Из Гонконга — в Сингапур. Затем — Цейлон. Здесь Чехов сделал больше ста верст по железной дороге и «по самое горло насытился пальмовыми лесами и бронзовыми женщинами». Эта подробность «о бронзовых женщинах» как бы противоречит тому, что писал он в своем «Припадке», рассказывая о студенте Васильеве — этом «человеческом таланте», который органически не мог понять самой возможности существования проституции в культурном мире.
Да, конечно, Васильев не поступил бы как Чехов. Но Чехов переживал в этом путешествии как раз те «два-три дня», о которых он всю жизнь будет вспоминать как о днях полной радости.
«Хорош божий свет», — делает он вывод из своих впечатлений, но сейчас же с горечью добавляет: «одно только нехорошо — мы. У нас мало справедливости и смирения. Мы дурно понимаем патриотизм. Пьяный, истасканный забулдыга муж любит своих детей и жену, но что толку от этой любви? Говорят, что мы любим нашу великую родину, но в чем выражается эта любовь? Вместо знаний — нахальство и самомнение паче меры, вместо труда — лень и свинство, справедливости нет, понятие о чести не идет дальше «чести мундиров», мундиров, которые служат обыденным украшением наших скамей для подсудимых».

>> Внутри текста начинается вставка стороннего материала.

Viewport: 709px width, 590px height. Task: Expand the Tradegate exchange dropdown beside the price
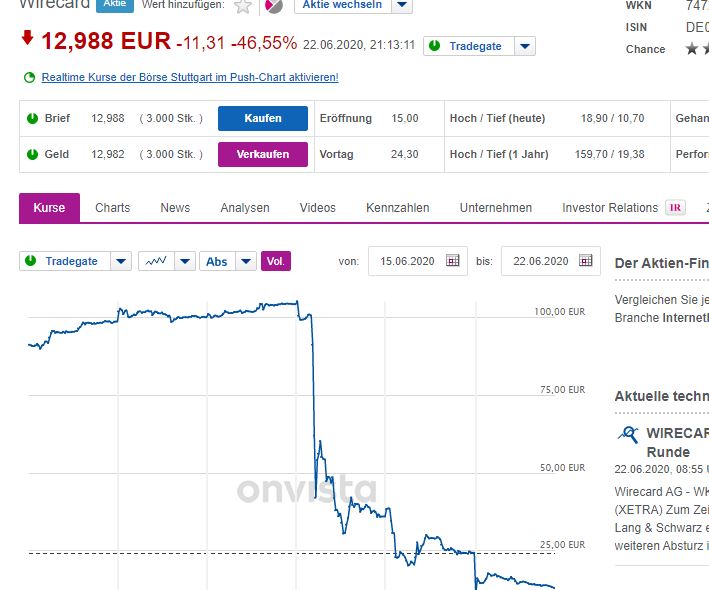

Таков итог его впечатлений. Правда, чеховское понимание «патриотизма» не шире и не глубже нововременской трактовки вопроса о «чести родины», но для роста общественного сознания Чехова этот итог чрезвычайно важен. Сибирь и Сахалин поставили его лицом с современной ему действительностью. Вряд ли вернулся он после всего, что наблюдал на острове «невыразимых страданий», защитником самодержавия. Впервые он увидел во всей обнаженности мерзость, на которой держался строй Российской империи, и недаром скорбел он о богатейшей Сибири, отданной на поток и разорение чиновникам.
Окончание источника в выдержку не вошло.